20.5 due to lectures
17 due to homework, studying, or EIT prep
15.5 due to cycling
14.0 because I take a long time to wake up
13 for various possible commuting times
5 due to sleep
4 for japanese
~3 for margin (cooking, bathroom, showering)

That leaves about three hours to distribute between video games, reading, looking up forms to fill out, and writing up this blog. Given the type of things I like to write about, it’s really not much time at all. I am also thinking less and less about honor, order, discipline, faith, and their various secondary concepts – and when you think less about something, naturally you also have less to say about it.

“Am” thinking less – hopefully this will change. It is January of my third year in college, and for all intents and purposes an engineering student must get an internship of some sort in the next two months. During the past week I came to the realization I am nowhere near where the advertised image/path of the college student is, and was very inefficient with my time. I have no recommendations, nobody I can ask it from, and little experience to talk about. Few people I know to talk to, and even then, I do not know what to say. Seeing those with “experience”, even those who’ve been doing “undergraduate research” since day one of their freshman year, get nowhere, does not brighten the scene at all. For all the praise and glory people throw at the university system, the actions the students actually take seem to amount to nothing more than begging.

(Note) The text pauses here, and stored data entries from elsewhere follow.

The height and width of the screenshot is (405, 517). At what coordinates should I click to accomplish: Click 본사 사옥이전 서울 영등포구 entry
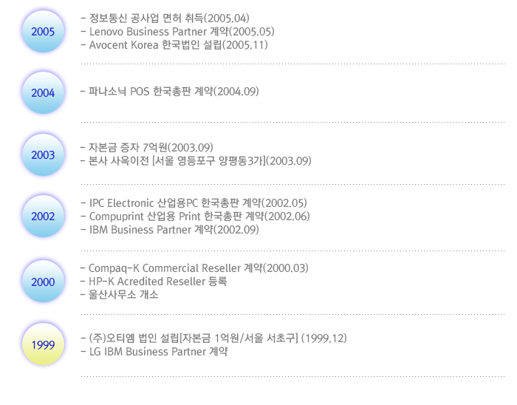click(x=196, y=161)
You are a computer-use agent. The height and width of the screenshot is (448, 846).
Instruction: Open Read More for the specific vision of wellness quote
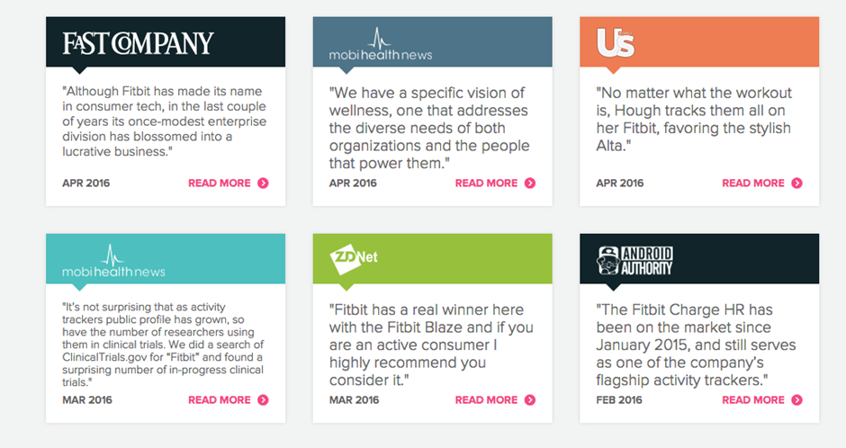pos(486,184)
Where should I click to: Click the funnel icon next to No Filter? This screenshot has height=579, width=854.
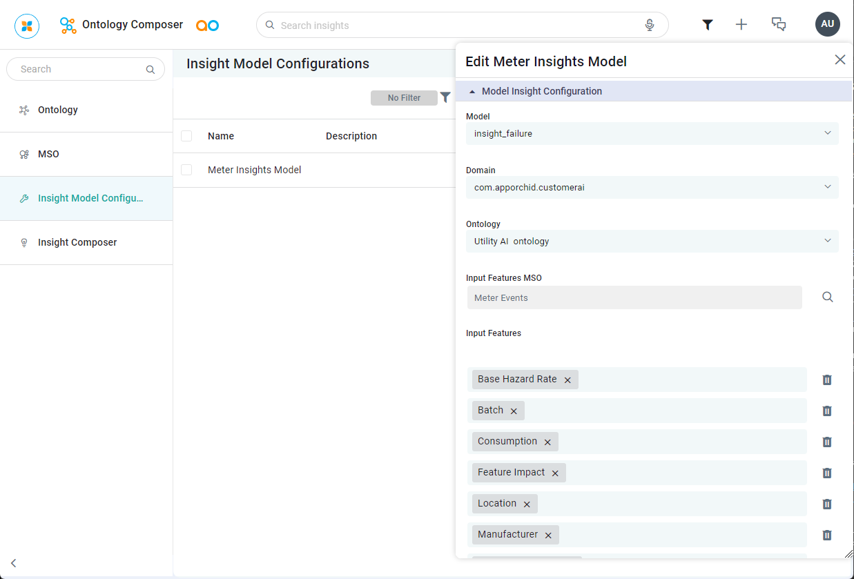pos(445,97)
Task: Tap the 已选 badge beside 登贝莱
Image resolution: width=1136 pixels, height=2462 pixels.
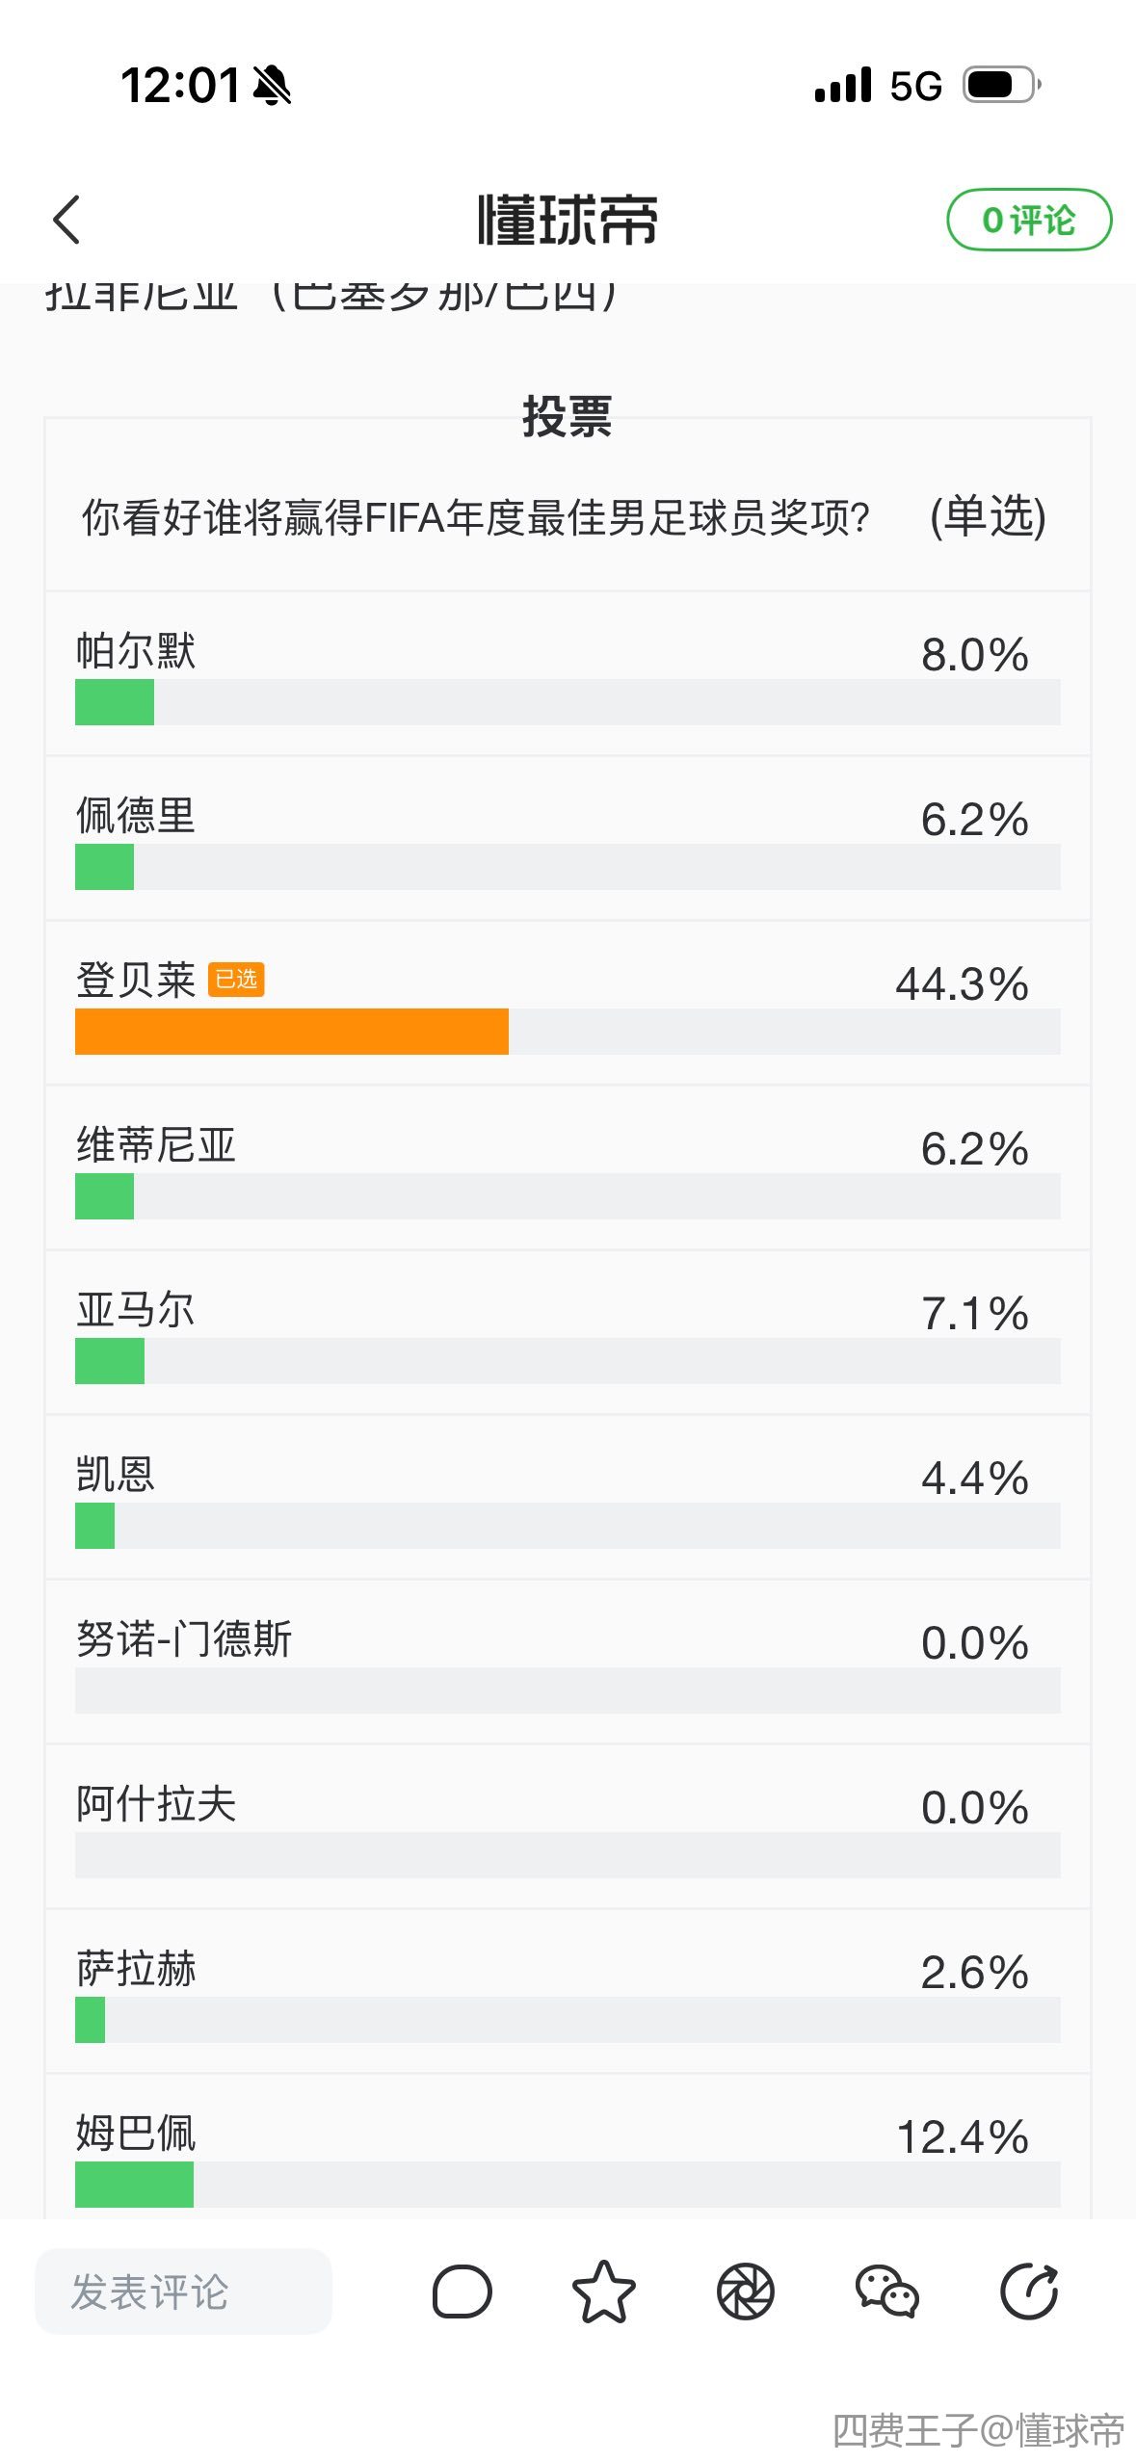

The previous entry was my dad’s response. He mentioned a lot of other details too: doctorates do the same thing if there’s no openings in their line of work, he only got his job now because somebody found his resume at the unemployment board, people actually used to mail out physical resumes in letters to random companies and literally go door to door and talk with receptionists. There really is no reason to complain: a way of thinking was discovered to be wrong and it happened to be yours, are you going to change now? As soon as I get into the routine of spending half an hour, or an hour a day using Google or whatever site to look up places to jam my resume into, my mind will be more in order to use in more interesting ways. I will not “get over” the idea that this is begging, but I don’t need to. If sending out resumes is “begging”, then writing a public blog is “soapboxing”. If I can find the latter acceptable, surely it is not difficult to justify the former.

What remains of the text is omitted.